6. Learned counsel for the respondent has vehemently argued that unless the
Hon’ble the Chief Justice assigns the case to this Court, the prayer of the
petitioners cannot be allowed. It is correct that once a petition under
Article 226 of the Constitution is treated as one under Article 227 of the
Constitution, with the change in nomenclature of the petition, a judge
hearing the case has to be sure that he is holding the roster for hearing the
petitions under Article 227 of the Constitution or in other words such
roster has been assigned to him/her and if it is not so assigned, the petition
has to be placed before the learned Judge having the assignment.

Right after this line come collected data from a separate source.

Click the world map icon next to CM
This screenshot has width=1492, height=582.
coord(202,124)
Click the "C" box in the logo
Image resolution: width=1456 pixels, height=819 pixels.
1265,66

7. In the instant case, this Bench is holding the roster of not only hearing writ
petitions under Article 226 of the Constitution but it is also holding roster
for hearing petitions under Article 227 of the Constitution. Therefore,
there is no legal impediment in treating the present writ petition as one
under Article 227 of the Constitution and there is also no legal
impediment in hearing of the present petition even after changing its
nomenclature to one under Article 227 of the Constitution. Accordingly,
the prayer of the petitioners is allowed and the present petition is treated as
one under Article 227 of the Constitution. The Registry shall assign the
appropriate nomenclature to the present writ petition.
8. Issue notice to the respondent. Mr. Praveen Kapahi, Advocate, who is on
caveat, accepts notice on behalf of the respondent.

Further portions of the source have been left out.